Last summer I polled the elders and deacons for their favorite hymns and psalms so that I could better understand “where we’re at,” musically speaking. Our church officers love singing our songs but are not (I think they’d admit) highfalutin musicians. So, I safely assume their input provides an accurate barometric reading of where we are regarding the Cantus Christi and how we use it.
After collecting all the responses, I developed a list of 70 favorite songs from the Cantus. Last fall, the lion’s share of our songs in worship were drawn from this list. But 70 songs (Christmas carols were excluded) is only the tip of the familiar-and-favorite iceberg. For example, well-known hymns Praise to the Lord, the Almighty, O Worship the King, and Come Thou Almighty King didn’t get any votes, nor did Psalms like The Lord Hear Thee in Troubled Times, In Every Time I’ll Always Bless the Lord, or David Erb’s Psalm 149. All these (and others) are in our wheelhouse and are ones we want to continue singing with gusto. My point is this: although we learn a lot of new music at Christ Church, we are committed to our favorites and desire that these favorite songs continue to encourage our faith and build up our fellowship as a community.
So why learn new music? A couple of reasons. First, we want to be faithful in the things we’ve received, namely in singing the 150 Psalms in the Bible. Since May of 2020, when we began using the new Cantus Christi, we’ve sung over 100 Psalms but only about 50 are favorite and/or familiar. And so, we have a ways to go in getting acquainted with the Psalter.

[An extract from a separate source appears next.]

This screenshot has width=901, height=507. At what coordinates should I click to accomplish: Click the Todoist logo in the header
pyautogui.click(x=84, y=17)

Second, we learn new music out of faithfulness to our Christian heritage. By this I mean we learn songs new to us even though those songs can be quite old. We are big on historic Protestantism and so we are interested in the patterns of worship enjoyed by our spiritual ancestors. When it comes to songs, many have been buried in the sandbox of time—some for good reason. (We bury dead people too. We don’t just leave them lying where we fell). What I have in mind are the many diamonds in the rough, forgotten not for their lack of virtue but rather for the lack of virtue in those that allowed them to be forgotten in the first place. Good songs of the past fed the faith of our predecessors and helped make them a resilient people. We want their songs to do the same for us.
You may agree with my argument so far but have concerns about the process and pace by which songs are introduced. So here’s the plan for the coming year.

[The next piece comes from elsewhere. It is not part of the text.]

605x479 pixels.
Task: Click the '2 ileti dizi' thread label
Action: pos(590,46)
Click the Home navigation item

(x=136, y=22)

- We will continue touring the Psalms in the Cantus. Last year we covered Psalms 1-40. This year, 41-80. Some of the Psalms on the tour are already familiar; some are favorites. Others we don’t know from Adam. Ordinarily, we read these new songs at sight, if they’re easy, that is. (This is like speed dating with the Psalms. If the date went well, we get the contact info and plan another date later). If the Psalm is particularly thorny, we might have a hymn lesson on it. (I don’t have a clever relationships analogy for learning thorny Psalms. Arranged marriage?).
- We also have hymns of the month. Once a new song of worth is identified, we put it up as a hymn of the month, taking 3-4 weeks to learn it. Our December HOTM is 729, Nunc dimittis. January’s is 87/88, Psalm 44. February’s is 95a-b, Psalm 48.
- Another vehicle we use to teach and review music is our monthly/bi-monthly Psalm Sing. Folks have been showing up to these in record numbers in recent months. If you’ve never been to one, come on out. We always have a great time of singing and fellowship. And normally we have food afterward. Our next Psalm Sing will be on February 13. Location TBA.
Thank you for your commitment to worshiping the Lord in the beauty of holiness. Please let me know if you have questions about our music or about the music program generally. I am thrilled to serve as your music director and am more than happy to speak with you about what we’re up to.